** OBJECTIVE **
Copy the lines verbatim, starting at the line containing "Task: Open the Recipes section three-dot menu" and ending at the line containing "Image resolution: width=455".

** SUPPLIED DATA **
○ ○ ○ ○

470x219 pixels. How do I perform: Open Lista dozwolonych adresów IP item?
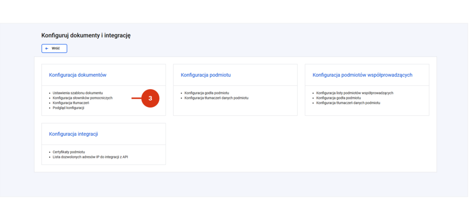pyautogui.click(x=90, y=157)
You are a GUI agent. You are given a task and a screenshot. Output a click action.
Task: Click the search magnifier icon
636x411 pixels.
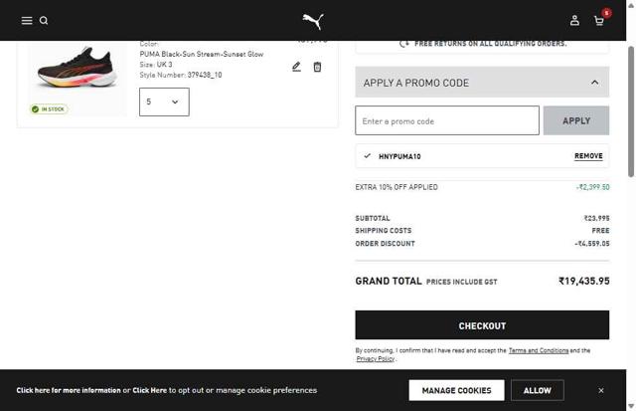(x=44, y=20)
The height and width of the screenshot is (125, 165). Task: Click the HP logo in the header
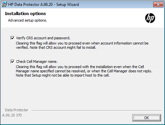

○ ○ ○ ○

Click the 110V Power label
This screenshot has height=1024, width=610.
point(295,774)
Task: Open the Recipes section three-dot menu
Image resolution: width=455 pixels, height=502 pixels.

○ ○ ○ ○

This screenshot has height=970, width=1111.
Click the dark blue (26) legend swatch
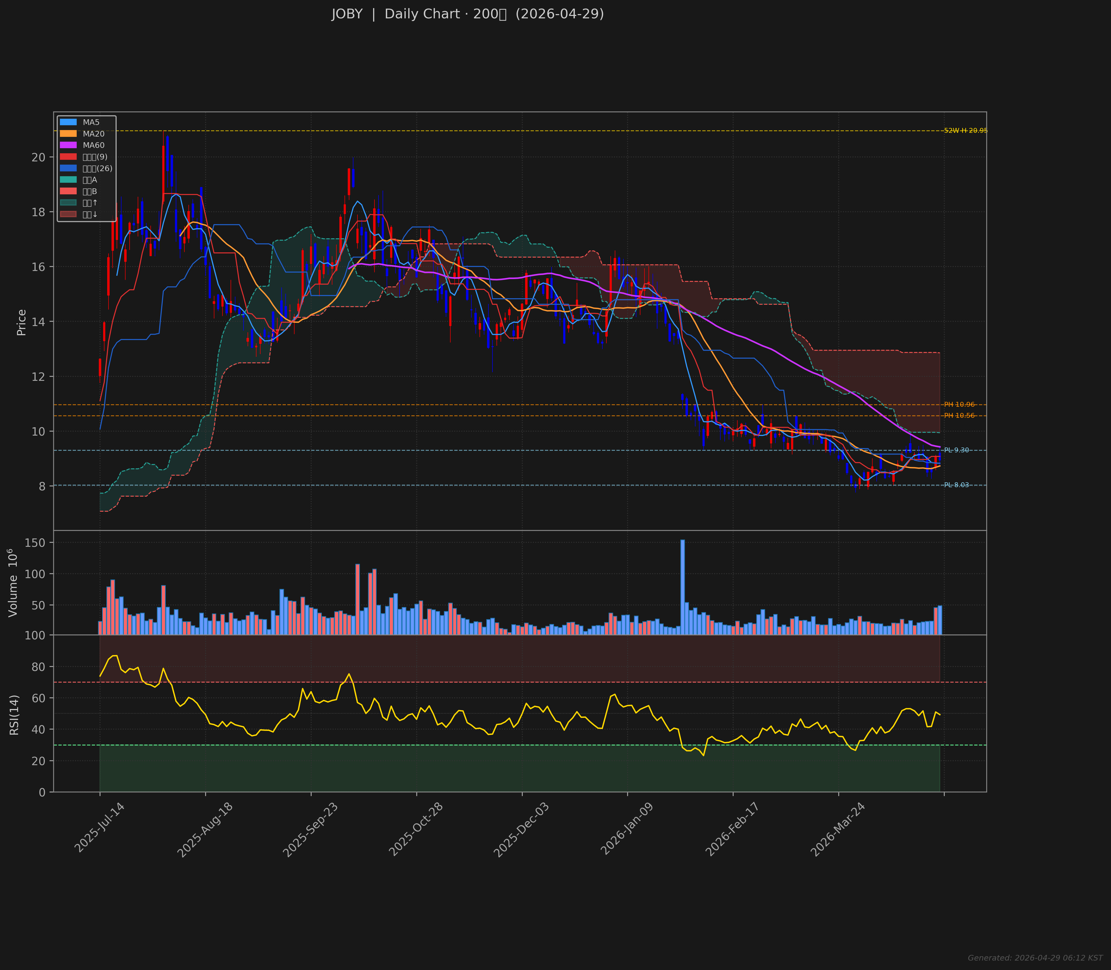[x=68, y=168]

○ ○ ○ ○

** SOLUTION TO THIS EXERCISE **
Task: Open the Recipes section three-dot menu
Image resolution: width=455 pixels, height=502 pixels.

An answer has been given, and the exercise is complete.